Verdict: GPT Image 1.5 followed the prompt much more effectively, specifically concerning the request for a banner and unique vintage typography. Grok Imagine Image included redundant text and a strange visual artifact protruding from the side of the cloche, detracting from the logo's professional quality.

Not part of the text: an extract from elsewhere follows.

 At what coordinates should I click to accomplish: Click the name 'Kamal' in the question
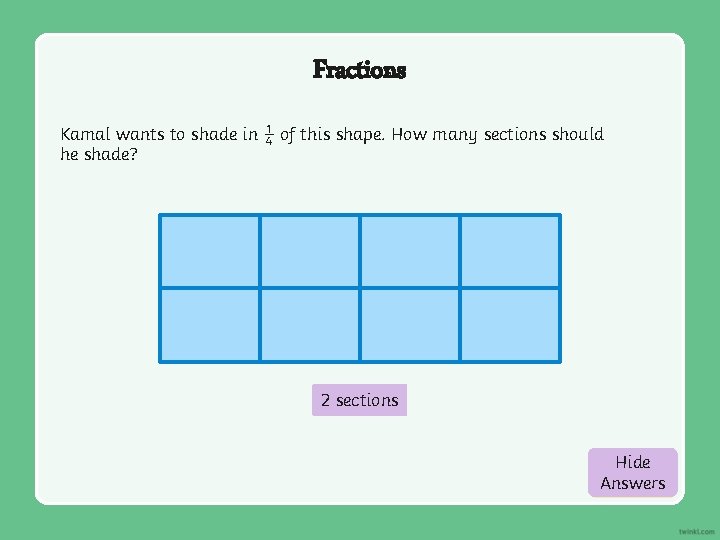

Apollo 11: Journey to Tranquility

Text-to-Image

“Create a clean, modern vector infographic poster about the Apollo 11 mission. NASA-inspired palette (navy, white, muted red, light gray). Flat-vector style, crisp lines, consistent iconography, subtle gradients only. Steps (stop at landing): 1. Launch (Saturn Vicon) 2. Earth Orbit (Earth + orbit ring icon) 3. Translunar (trajectory arc icon) 4. Lunar Orbit (Moon + orbit ring icon) 5. Descent (lunar module descending icon) 6. Landing (lunar module on the surface icon) Small supporting elements (minimal text): • Crew strip: three silhouette icons with only last names: Armstrong, Aldrin, Collins. • Landing site marker: Moon pin labeled "Tranquility" only. Layout constraints: generous margins, large readable labels, clean background with subtle stars. Vector-only, print-poster look, high resolution.”

GPT Image 1.5
Grok Imagine Image
0% wins 0% ties 100% wins

AI Judge Analysis

GPT Image 1.5

  • + Excellent typography with clean, readable sans-serif fonts
  • + Perfect adherence to the requested NASA-inspired color palette
  • + Professional hierarchy with clear horizontal sectioning
  • Step 1 and 2 icons are combined/confused in the top section
  • The rocket in the first section doesn't match the Saturn V silhouette as closely as Model B

Grok Imagine Image

  • + Accurate, distinct icons for all 6 requested steps
  • + Clean, spaced-out layout that works well for an infographic
  • + Incorporated a high-quality NASA logo and crew names correctly
  • Several typos in secondary text, such as '3rajcoory' and 'Transluiory'
  • The colors are a bit more saturated than the requested 'muted' palette

Verdict: GPT Image 1.5 produces a much more polished and professional design that looks like a real infographic, whereas Grok Imagine Image contains several distracting typos. While Grok Imagine Image followed the specific step-by-step numbering more accurately, the superior visual quality and clean text of GPT Image 1.5 make it the better choice.

GPT Image 1.5

OpenAI's state-of-the-art image generation model with better instruction following and adherence to prompts

Grok Imagine Image

An image generation model by xAI designed to generate highly aesthetic images from text descriptions.